Homebuyers Staying Put
The index showed that buyer demand continues to outmatch housing supply, creating upward pressure on home prices despite the fact that home purchase costs are taking up an outsized share of household incomes, said Realtor.com chief economist Danielle Hale.
Hale indicated that existing home sales, limited by low inventory as high costs cause many existing homeowners to stay put, have borne the brunt of the impact — and continued to slip in July.
“In the meantime, households who need to move now and are ready to buy can find some solace in the fact that relatively predictable seasonal trends point to the week of Oct. 1-7 as the best time to buy this year,” said Hale. “During this week, home shoppers can expect to find more homes for sale and lower buyer demand than the typical week alongside prices that are below the year’s peak price.”
Regional Discrepancies in Home Prices Abound
There are, however, notable regional discrepancies in terms of price increases.
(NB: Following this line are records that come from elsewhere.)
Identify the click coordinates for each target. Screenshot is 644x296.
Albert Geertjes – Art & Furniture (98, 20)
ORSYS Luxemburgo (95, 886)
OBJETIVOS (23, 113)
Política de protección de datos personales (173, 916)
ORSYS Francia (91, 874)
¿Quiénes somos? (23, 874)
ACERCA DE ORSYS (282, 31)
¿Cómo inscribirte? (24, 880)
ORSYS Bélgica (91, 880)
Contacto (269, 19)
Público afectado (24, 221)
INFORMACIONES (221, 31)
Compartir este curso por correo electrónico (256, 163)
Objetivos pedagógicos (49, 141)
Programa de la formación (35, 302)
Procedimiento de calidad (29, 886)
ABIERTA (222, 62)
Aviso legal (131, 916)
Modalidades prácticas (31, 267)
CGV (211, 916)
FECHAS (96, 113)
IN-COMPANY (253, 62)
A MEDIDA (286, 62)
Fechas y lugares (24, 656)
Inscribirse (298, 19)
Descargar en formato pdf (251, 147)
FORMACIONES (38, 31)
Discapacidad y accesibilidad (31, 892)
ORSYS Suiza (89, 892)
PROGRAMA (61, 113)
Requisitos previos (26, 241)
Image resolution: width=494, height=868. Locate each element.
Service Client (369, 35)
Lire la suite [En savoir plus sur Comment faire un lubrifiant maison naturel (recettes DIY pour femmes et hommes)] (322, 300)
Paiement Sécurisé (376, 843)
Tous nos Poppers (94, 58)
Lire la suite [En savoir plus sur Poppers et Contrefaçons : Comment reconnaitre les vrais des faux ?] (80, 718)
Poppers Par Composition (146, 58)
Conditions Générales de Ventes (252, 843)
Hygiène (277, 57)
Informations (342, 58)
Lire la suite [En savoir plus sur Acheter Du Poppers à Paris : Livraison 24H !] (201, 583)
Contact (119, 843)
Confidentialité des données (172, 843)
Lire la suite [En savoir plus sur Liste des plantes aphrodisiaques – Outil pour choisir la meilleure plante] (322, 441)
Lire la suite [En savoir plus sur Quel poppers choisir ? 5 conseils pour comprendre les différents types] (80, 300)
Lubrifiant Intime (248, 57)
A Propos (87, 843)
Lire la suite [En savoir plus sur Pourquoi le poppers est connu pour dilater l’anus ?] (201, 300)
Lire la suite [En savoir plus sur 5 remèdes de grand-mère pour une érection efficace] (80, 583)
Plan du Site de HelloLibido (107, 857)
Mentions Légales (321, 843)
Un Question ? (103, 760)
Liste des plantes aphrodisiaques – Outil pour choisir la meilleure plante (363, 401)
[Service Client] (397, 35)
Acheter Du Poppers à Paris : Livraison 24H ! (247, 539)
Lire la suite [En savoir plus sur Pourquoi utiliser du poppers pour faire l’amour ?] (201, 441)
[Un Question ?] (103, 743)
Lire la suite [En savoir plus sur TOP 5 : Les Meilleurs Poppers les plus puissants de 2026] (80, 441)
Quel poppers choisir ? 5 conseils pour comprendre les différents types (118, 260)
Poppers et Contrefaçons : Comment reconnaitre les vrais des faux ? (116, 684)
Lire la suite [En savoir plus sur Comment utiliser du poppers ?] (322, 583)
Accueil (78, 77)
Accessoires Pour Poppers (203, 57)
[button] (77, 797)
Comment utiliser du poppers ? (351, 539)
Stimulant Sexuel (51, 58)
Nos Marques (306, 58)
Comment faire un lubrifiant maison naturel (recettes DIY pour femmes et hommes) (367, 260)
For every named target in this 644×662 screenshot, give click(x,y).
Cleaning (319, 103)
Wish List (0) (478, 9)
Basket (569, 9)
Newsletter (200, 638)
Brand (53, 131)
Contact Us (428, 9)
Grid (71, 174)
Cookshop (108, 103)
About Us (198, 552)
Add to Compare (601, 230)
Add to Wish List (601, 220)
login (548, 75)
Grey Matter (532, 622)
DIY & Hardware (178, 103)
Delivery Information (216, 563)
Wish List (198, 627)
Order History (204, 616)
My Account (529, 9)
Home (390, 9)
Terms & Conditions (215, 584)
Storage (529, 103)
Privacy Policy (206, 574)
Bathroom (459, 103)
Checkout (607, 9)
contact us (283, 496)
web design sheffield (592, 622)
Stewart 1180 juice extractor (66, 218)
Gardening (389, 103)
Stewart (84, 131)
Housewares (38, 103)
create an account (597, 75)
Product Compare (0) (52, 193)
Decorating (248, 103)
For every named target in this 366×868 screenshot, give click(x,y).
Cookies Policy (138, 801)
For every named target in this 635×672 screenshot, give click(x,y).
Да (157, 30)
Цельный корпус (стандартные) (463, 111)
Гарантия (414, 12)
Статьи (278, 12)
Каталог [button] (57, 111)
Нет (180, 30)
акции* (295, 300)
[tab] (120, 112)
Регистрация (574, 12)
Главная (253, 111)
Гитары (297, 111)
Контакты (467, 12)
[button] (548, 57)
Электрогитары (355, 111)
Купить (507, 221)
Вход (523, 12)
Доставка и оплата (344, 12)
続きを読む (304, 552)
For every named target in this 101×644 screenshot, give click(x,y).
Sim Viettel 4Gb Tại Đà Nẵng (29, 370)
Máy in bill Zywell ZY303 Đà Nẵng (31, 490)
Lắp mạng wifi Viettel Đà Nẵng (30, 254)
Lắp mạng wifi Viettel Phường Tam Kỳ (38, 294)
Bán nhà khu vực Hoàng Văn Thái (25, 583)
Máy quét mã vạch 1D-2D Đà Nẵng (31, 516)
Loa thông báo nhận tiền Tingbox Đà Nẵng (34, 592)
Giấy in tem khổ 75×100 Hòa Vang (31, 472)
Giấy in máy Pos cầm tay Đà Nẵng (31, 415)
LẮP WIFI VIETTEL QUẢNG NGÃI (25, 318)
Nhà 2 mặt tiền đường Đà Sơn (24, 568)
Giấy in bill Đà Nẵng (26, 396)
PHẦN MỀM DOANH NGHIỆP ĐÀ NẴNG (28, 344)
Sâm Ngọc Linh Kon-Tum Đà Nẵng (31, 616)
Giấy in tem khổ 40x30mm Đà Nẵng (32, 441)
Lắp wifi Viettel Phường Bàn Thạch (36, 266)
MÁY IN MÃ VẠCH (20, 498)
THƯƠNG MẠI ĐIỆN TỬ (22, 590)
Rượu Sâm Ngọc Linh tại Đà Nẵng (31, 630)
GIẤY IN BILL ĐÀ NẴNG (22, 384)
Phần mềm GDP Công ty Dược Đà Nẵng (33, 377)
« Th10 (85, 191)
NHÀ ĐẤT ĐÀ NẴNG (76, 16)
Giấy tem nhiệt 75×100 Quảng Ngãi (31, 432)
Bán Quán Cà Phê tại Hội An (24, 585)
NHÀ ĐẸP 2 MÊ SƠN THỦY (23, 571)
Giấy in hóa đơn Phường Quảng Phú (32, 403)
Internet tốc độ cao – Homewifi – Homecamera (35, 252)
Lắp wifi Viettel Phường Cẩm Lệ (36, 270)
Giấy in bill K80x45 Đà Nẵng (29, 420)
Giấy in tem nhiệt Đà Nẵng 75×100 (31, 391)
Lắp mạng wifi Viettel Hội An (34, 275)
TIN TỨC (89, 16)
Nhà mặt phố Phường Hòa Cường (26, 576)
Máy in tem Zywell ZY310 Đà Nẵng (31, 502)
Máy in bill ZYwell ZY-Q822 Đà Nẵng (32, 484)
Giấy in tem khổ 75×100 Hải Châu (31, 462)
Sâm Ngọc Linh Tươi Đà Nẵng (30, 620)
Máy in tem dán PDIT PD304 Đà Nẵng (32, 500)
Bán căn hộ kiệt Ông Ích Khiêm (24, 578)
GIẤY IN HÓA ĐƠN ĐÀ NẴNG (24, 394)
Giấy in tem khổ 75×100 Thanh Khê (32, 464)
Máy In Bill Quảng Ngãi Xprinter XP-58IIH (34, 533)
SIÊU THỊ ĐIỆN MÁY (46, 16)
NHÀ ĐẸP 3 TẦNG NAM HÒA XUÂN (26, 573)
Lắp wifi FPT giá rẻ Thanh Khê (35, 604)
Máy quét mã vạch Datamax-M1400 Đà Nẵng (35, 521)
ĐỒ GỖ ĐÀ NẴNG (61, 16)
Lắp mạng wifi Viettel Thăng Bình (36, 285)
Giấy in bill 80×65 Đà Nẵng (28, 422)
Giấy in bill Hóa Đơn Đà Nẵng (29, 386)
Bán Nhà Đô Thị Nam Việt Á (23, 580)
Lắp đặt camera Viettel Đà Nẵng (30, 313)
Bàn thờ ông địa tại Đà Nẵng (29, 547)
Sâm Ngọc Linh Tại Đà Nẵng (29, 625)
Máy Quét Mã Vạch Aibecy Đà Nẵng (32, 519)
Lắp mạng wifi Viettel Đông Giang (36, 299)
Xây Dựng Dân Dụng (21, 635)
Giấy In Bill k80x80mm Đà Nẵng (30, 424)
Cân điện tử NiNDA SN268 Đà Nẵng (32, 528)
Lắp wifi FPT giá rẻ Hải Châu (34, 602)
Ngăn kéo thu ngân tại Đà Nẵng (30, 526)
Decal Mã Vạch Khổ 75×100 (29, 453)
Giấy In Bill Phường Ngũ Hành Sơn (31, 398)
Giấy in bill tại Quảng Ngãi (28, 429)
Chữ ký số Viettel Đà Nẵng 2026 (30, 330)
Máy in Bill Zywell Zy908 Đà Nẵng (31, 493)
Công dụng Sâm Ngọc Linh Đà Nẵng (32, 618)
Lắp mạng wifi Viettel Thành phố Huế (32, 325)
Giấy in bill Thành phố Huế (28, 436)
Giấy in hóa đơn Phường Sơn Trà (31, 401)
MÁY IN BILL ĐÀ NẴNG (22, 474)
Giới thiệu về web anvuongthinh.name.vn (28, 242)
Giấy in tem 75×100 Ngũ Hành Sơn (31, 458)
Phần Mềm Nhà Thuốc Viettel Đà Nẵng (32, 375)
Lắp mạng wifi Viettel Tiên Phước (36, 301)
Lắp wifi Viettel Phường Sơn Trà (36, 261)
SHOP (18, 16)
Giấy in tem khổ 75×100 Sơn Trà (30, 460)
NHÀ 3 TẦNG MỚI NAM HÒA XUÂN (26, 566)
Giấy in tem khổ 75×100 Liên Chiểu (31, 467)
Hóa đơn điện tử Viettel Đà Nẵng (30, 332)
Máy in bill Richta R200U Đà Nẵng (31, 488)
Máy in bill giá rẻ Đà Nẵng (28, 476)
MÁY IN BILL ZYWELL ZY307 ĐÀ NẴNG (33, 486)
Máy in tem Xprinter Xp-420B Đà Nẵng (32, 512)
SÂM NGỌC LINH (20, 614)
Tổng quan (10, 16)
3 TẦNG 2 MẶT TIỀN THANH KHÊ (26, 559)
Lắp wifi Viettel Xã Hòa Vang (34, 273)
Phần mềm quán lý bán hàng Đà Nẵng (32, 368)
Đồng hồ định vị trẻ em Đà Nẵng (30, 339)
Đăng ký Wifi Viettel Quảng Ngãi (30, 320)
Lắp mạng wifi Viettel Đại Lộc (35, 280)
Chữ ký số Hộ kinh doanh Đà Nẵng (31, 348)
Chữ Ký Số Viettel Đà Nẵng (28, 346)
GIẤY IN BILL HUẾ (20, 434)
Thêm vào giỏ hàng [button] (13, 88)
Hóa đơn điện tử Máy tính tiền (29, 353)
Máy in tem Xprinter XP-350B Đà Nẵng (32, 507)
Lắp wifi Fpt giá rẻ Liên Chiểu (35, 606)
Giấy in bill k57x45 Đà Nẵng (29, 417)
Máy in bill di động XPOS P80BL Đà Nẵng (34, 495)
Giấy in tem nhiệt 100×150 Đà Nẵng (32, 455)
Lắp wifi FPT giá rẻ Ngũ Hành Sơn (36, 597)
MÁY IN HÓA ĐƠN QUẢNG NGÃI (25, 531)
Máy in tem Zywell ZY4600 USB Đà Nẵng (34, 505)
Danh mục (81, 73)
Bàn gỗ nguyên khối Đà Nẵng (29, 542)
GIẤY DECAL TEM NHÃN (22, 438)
Chicago, Cleveland and New York led the way for the third consecutive month, reporting the highest year-over-year gains among the 20 cities in July, according to the index.
Chicago remained in the top spot with a 4.4% year-over-year price increase, with Cleveland in at No. 2 with a 4% increase. New York held down the third spot with a 3.8% increase.
On the other hand, the largest year-over-year declines were Las Vegas, down 7.2%; Phoenix, down 6.6%; San Francisco, down 6.2%; Seattle, down 5.5%; and Dallas, down 3.4%.
“Tight inventories of existing homes have house prices rising despite high mortgage rates and stretched affordability,” said Bill Adams, chief economist for Comerica Bank. “The major national house price indexes are all positive again in year-over-year terms, though some regions continue to see lower prices than a year ago.”